The Omega Cat

“What’s an anti-vax movement?” The little girl reached out to stroke the small tortoiseshell cat sitting on the man’s lap in the armchair by the fire.

“Gently, Lucilla, gently,” the man replied, “She’s an old lady, and a very important person. You have to show her respect. An anti-vax movement is people who think vaccines are dangerous. So they refuse to be vaccinated. But, even more dangerously, they don’t let other people get vaccines who want them.”

“That’s mean.” Lucilla petted the cat’s head very carefully. The cat closed her eyes and purred.

“It’s more than mean. The pandemic would have been bad even without them, but maybe only thousands of people would have died. But the anti-vax movement got into most of the world’s governments, and because of that, the deaths were in the billions.”

The numbers didn’t mean a lot to Lucilla, but she nodded anyway, continuing to stroke the cat’s thin fur. “How did it get started?”

“It was a virus. Originally it infected dogs, but it was… you won’t know the word, but it was a virus that could go from infecting animals, to infecting different sorts of animals, and from there to infecting humans. You understand?”

Lucilla nodded. “Cross-species transmission. Or host jump.”

The man chuckled. “Okay, I shouldn’t make assumptions about your knowledge base just because you’re six.”

“I learn a lot from talking to Mum.”

“As you should. Your Mum is a very clever and very brave lady.”

“So why didn’t we die in the pandemic? If the anti-vax movement wouldn’t let people get vaccinated?”

“Well, you were okay, you weren’t born yet.”

“Don’t be silly. You know what I mean.”

“I do, I do. I’ll stop being silly. It’s because of some very brave people, who kept on working on the problem.”

“Was one of them Mum?”

“You know she was. Anyway, these people had a brilliant idea. What if we could make a kind of, well, anti-virus, that could be transmitted like the disease could?”

“So, like, you could infect someone with a cure, not a disease?”

“That’s exactly the principle. You’d infect someone with the cure, and they wouldn’t just be cured. For a while, at least, they’d be able to go out into crowds and infect other people with the cure.”

“So that’s how they stopped the pandemic!”

“Not exactly. You see, the anti-vax movement found out about it. And they forbade the brave people from infecting people with this anti-disease, and arrested the people they knew had it. They put them in… well, like dungeons. Away from other people.”

“Concentration camps,” Lucilla said matter-of-factly.

“Now I know your mother shouldn’t have been telling you about those.”

“It wasn’t Mum, it was Deepak in my class at school. His Mum and Dad got put in one. It’s why they’re so nervous and weird.”

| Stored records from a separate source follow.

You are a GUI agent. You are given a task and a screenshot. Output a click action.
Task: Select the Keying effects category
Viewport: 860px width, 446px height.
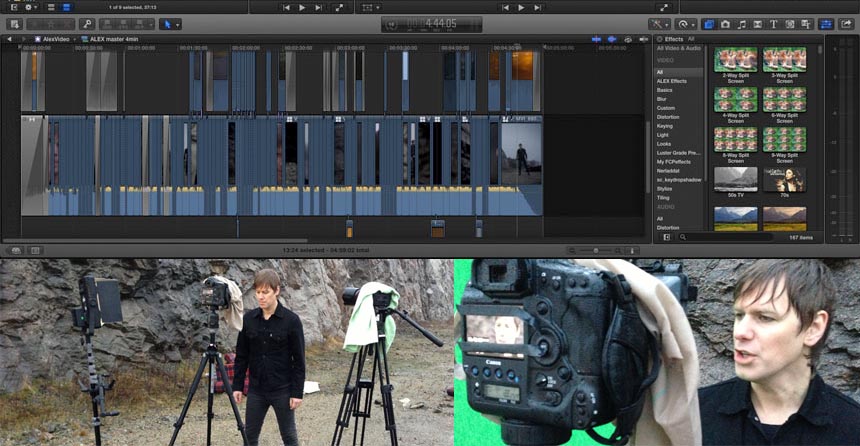[665, 126]
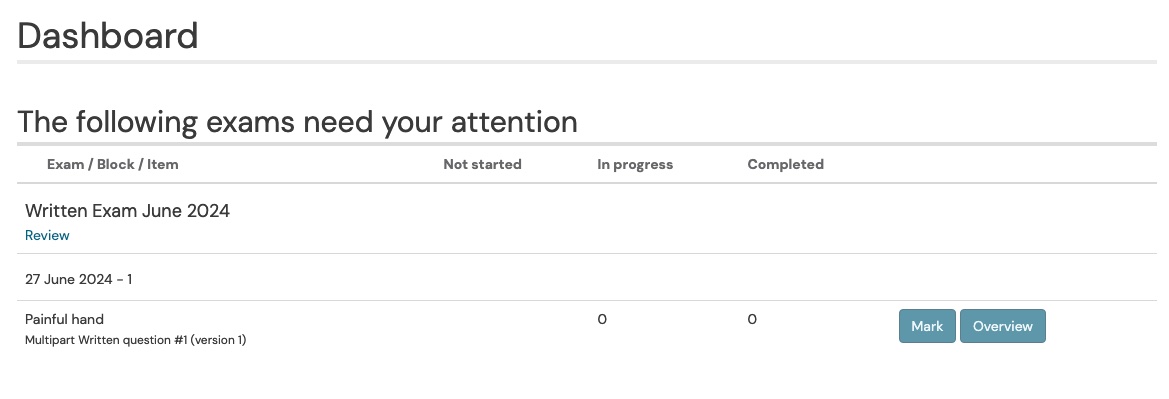Screen dimensions: 1169x399
Task: Click the Painful hand item name
Action: coord(64,319)
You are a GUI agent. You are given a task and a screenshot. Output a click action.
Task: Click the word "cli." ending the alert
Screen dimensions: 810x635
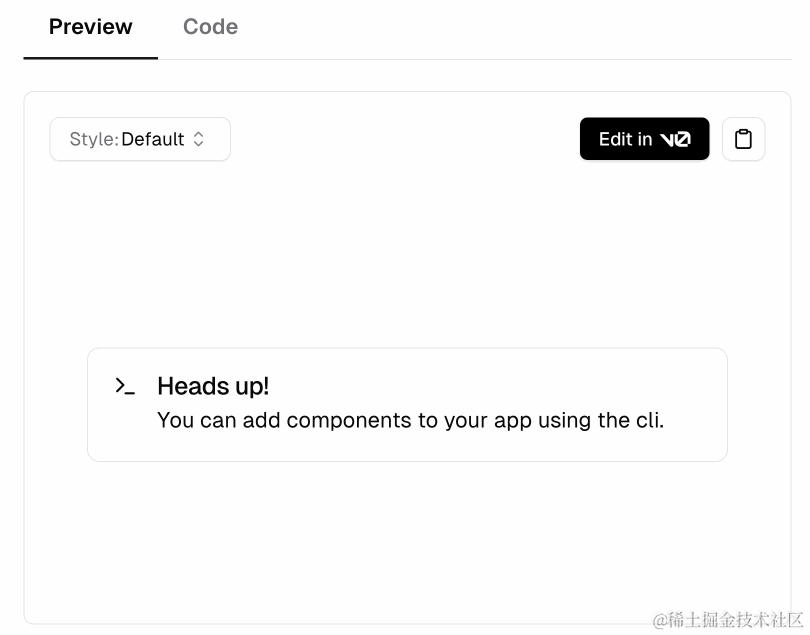(650, 420)
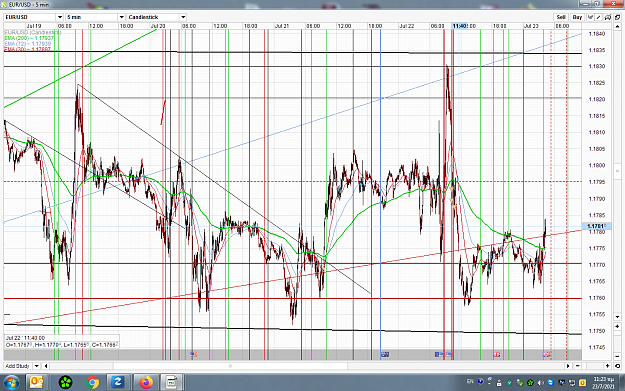
Task: Expand the Candlestick chart type dropdown
Action: 183,17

“Lucilla, you shouldn’t say people are weird.”

“I won’t. I promise. So, how come we didn’t die?”

The man was quiet, stroking the cat and feeling her purr. “Remember how I told you the virus was able to jump from animals to humans?”

Lucilla’s eyes widened as she made the connection. “So you give the anti-virus to animals! And it’ll jump to humans?”

“That was the theory, yes. So the people worked on it, and they found a way to do this. But the question was, which animals to use? What do you think they used?”

“Dogs.” Lucilla said firmly.

“Good guess, since the original virus was from dogs. But that meant there weren’t very many dogs around by that point. Try again.”

“Piggies?”

“Also a good guess, but back then pigs were mostly kept on something called a factory farm, which was far away from people. They didn’t roam around like they do now. Shall I give you a hint?”

“Okay.”

“What animal is good at getting in any place it wants? What animal is really good at hiding? Roams around, but makes friends? Likes to live with people, and people like to live with them?”

“Cats!” Lucilla shrieked in triumph. The tortoiseshell opened her eyes, seeming offended by the noise.

“That’s right, cats. Cats can go anywhere, and they will go anywhere they want. They communicate with each other. And they’re so cute and funny that people love them, and love to listen to them purr.” The man stroked the tortoiseshell apologetically, and she settled down again.

“So, cats saved us all from going extinct like dinosaurs?”

“Even better. Although a lot of people had died, and a lot of things had collapsed, that meant there was a lower population to support, and a willingness to change things for the better. So it’s thanks to them that we’ve got our lovely solar array, and our food that’s not full of syrups and sugars, and forests full of piggies, and you can go to school and I can stay home and look after you in the mornings and afternoons.”

“Cats did all that!”

“Well, one particular cat, at first.” The man looked down affectionately. “And that’s why she deserves to be shown respect. She’s an old lady, and a very important person.”

What Fiona said about the prompt:
I live with a tortoiseshell cat who is bent on world domination and a snowshoe cat who isn’t that bothered. My tortie is seventeen years old, grew up on the streets, and is the direct inspiration for the cat in the story.